Sa procédure se veut simple et efficace, à la différence de celles que connaissent les autres pays européens, par plusieurs innovations. La nécessité d’un paiement dématérialisé a notamment vu le jour, tout comme la présence de déclarations pré-remplies pour établir un contact avec le verseur de revenus. Il faudra enfin une déclaration sociale nominative pour faciliter la fusion entre l’administration sociale et les entreprises. Il s’agit de moderniser le recouvrement de l’impôt par une contribution contemporaine en ne modifiant pas les méthodes de calcul. Cette nouvelle procédure compte remplir le double objectif de débuter en 2018, et de manière pérenne.

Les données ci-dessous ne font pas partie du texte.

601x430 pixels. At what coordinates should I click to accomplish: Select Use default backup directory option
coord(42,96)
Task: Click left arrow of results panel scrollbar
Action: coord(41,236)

Le prélèvement à la source répond à trois objectifs. Tout d’abord, empêcher le paiement d’un double prélèvement. Ensuite, préserver les crédits acquis en 2017 comme les dons, et enfin, garder globalement un montant d’impôt sur le revenu. Les champs concernés sont ceux des salaires, traitements, revenus des travailleurs indépendants, et revenus fermiers. Quant aux revenus de capitaux, ils ont déjà un prélèvement contemporain. 98% des revenus, soit un montant de 960 milliards d’euros, seront soumis au prélèvement à la source, et concernera 99,7% des imposables. Les 0,3% non concernés correspondent aux 59 000 foyers ayant déjà la majorité de leurs revenus issus de revenus contemporains. Le calcul sur la base d’un taux propre à ce foyer, et prendra deux formes : le versement par un tiers collecteur prélevé à la source, ou bien le prélèvement d’un acompte contemporain par l’administration. Pour les revenus sans tiers collecteur, comme les agriculteurs, il leur sera possible d’adapter leur paiement à la saisonnalité de leurs revenus.
90% des Français ont un taux de prélèvements inférieur à 10%, donc le prélèvement à la source s’étalera pour eux entre 0 et 10%. Néanmoins, Madame Bied-Charreton a souligné que ce taux sera dépourvu de toute signification pour un employeur dans la mesure où il sera associé à une multitude de cas différents. Par exemple, un taux de 6,9% concernera un célibataire sans enfants ayant un revenu annuel de 24000 euros, tout comme un célibataire en concubinage touchant un revenu de 48 000 euros.
L’administration sera la seule interlocutrice avec le contribuable. La seule information divulguée au tiers-payeur sera celle du taux d’imposition. D’ailleurs, des garanties supplémentaires ont été mises en place pour protéger ce taux. On peut en effet retenir le dispositif d’individualisation au sein des couples (taux de prélèvement personnalisé), mais aussi la possibilité de recourir à une grille de taux par défaut pour un contribuable titulaire d’un salaire ne souhaitant pas que son revenu soit connu de son employeur. Ce dernier cas est surtout prévu dans les cas où salariés et employeurs ne se connaissent pas encore, mais aussi les contrats courts, et enfin les personnes n’ayant pas encore de déclarations fiscales - expatriés notamment. Madame Bied-Charreton a indiqué qu’il serait judicieux de moduler à la hausse le paiement de l’impôt en période d’augmentations de salaires.

Concernant l’année de référence de l’impôt 2018, il faudra selon la directrice de la législation fiscale, effacer les revenus non exceptionnels. Les crédits d’impôts seront maintenus intacts en 2017.